There are thousands of companies working online today who use Data Analysis (DA) to use the information they gather more effectively. Prominent companies such as Facebook or Google use it to manage their massive amounts of data. It’s impossible to deny the impact of DA in the world of business. However, it shouldn’t be the only tool in your arsenal. Machine Learning (ML) takes things to a whole new level, and with the enormous gains in efficiency it offers, it is undoubtedly the future of analyzing data.

Machine Learning For Data Analysis: What You Need to Know


While DA offers an easy way for companies to asses their data, Machine Learning refers to the application of Artificial Intelligence (AI) which enables systems to automatically learn from data and make predictions based on the data input.


As you can see, the difference between Data Analysis and Machine Learning is the predictive nature of the latter. While data analysis algorithms are effective in addressing the challenges of data management, Machine Learning takes it a step further by identifying various patterns of large data sets that companies can use to be more efficient.


Healthcare, transportation, financial services, government - these are just a few industries already using Machine Learning. The following are some of the most remarkable examples of ML and AI put to good use:

  • Volvo - This car manufacturer has taken predictive technology a step further by using Machine Learning to determine when various parts of a car fail.
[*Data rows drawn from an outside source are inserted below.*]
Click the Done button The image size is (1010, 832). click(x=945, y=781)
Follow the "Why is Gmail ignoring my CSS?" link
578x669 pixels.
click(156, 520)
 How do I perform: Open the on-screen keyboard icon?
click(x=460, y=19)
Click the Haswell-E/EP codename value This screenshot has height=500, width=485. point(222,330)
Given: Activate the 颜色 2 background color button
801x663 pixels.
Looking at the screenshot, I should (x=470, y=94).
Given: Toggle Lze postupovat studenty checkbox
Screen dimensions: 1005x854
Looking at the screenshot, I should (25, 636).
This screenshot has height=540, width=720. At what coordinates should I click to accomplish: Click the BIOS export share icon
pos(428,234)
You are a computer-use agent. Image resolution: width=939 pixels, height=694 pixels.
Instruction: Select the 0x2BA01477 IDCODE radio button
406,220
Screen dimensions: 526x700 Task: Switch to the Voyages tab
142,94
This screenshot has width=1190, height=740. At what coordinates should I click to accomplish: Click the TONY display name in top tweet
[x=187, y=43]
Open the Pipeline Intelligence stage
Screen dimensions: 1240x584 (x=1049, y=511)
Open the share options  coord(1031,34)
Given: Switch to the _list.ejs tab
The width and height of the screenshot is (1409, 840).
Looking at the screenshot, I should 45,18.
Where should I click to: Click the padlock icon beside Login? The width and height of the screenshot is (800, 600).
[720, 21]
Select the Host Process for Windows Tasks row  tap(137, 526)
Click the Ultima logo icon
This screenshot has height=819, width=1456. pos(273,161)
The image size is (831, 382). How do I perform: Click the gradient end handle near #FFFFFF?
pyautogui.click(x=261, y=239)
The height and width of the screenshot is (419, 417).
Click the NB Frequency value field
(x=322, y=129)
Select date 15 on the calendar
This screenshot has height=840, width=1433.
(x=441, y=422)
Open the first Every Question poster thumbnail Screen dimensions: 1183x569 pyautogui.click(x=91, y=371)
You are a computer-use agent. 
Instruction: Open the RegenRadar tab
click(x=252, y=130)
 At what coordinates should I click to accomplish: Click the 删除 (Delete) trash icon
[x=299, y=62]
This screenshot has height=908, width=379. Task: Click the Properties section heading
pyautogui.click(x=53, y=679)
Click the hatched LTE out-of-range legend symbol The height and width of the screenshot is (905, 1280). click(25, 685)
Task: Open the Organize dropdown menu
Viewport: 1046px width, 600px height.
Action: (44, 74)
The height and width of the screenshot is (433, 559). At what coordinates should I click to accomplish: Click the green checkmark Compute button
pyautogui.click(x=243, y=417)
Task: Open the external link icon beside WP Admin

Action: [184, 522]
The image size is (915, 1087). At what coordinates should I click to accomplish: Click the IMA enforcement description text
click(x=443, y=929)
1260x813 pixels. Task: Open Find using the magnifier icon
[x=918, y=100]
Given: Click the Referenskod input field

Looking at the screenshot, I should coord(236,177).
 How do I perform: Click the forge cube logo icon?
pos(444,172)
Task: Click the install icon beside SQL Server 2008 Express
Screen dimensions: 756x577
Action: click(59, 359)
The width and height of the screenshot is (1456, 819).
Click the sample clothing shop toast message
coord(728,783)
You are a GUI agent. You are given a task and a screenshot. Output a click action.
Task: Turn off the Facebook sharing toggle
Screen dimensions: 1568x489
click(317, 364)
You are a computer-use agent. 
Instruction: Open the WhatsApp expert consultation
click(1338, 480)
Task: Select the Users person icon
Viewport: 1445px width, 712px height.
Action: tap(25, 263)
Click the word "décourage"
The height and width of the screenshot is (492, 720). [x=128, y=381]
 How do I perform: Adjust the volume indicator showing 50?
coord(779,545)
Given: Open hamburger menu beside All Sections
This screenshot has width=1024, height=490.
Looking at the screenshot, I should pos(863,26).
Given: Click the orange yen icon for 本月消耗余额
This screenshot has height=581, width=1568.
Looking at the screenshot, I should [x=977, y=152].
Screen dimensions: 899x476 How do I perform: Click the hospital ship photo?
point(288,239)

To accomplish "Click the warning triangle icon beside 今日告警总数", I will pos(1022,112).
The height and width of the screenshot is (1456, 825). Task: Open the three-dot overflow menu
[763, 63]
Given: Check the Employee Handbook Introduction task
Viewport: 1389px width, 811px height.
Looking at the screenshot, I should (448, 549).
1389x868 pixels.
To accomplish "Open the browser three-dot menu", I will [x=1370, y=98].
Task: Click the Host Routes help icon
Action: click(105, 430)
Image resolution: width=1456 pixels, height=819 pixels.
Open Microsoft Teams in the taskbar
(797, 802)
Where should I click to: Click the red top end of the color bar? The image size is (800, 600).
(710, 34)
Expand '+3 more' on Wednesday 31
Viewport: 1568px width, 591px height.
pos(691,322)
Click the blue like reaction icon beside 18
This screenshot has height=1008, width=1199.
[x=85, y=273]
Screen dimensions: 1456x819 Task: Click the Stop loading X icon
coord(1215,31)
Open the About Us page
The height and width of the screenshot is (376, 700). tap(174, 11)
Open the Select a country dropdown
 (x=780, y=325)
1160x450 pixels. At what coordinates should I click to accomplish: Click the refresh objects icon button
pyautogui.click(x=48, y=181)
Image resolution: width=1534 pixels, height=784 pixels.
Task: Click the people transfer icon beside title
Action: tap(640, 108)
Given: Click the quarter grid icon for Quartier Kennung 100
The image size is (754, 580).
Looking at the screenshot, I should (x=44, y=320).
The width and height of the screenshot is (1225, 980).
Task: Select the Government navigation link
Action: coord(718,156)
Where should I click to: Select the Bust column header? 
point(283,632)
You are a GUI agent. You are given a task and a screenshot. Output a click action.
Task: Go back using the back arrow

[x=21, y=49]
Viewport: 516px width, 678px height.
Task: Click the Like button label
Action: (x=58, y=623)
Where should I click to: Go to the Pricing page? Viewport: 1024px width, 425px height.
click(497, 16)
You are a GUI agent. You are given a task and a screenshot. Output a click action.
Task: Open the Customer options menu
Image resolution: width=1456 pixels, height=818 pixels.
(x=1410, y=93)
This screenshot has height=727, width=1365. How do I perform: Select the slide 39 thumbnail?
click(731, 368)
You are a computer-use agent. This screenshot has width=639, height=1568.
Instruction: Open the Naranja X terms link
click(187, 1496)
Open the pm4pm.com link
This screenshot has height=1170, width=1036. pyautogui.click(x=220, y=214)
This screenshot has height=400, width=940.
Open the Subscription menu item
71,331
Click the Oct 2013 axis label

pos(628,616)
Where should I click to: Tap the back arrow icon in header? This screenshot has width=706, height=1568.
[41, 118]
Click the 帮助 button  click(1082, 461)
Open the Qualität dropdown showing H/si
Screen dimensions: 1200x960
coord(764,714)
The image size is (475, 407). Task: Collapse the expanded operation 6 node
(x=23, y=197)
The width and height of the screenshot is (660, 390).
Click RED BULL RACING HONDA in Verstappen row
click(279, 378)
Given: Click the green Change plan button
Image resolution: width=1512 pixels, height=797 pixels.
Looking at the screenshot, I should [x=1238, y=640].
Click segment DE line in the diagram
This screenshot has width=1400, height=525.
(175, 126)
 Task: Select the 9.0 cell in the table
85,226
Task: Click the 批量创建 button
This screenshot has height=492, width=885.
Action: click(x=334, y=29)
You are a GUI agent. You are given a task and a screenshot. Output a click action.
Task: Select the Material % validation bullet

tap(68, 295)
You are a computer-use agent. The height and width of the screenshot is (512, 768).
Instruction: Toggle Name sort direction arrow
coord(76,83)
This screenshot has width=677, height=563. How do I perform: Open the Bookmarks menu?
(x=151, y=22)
This helps the company serve its customers better and prevent deferred maintenance.
  • American Express - Credit card companies deal with a lot of data. Because most of the data they deal with is financial, DA in combination with Machine Learning has been used for security purposes.
  • BMW - BMW has also implemented DA and ML in various departments. These range from the process of designing vehicles to sales management. Machine Learning has also pioneered a way for BMW to stay among the top companies in driverless technology.
  • Netflix - A big media corporation such as Netflix has a lot to gain by knowing what people want to watch. With Data Analysis and Machine Learning, they can predict certain trends, thus, offering more relevant and in-demand content for their audience.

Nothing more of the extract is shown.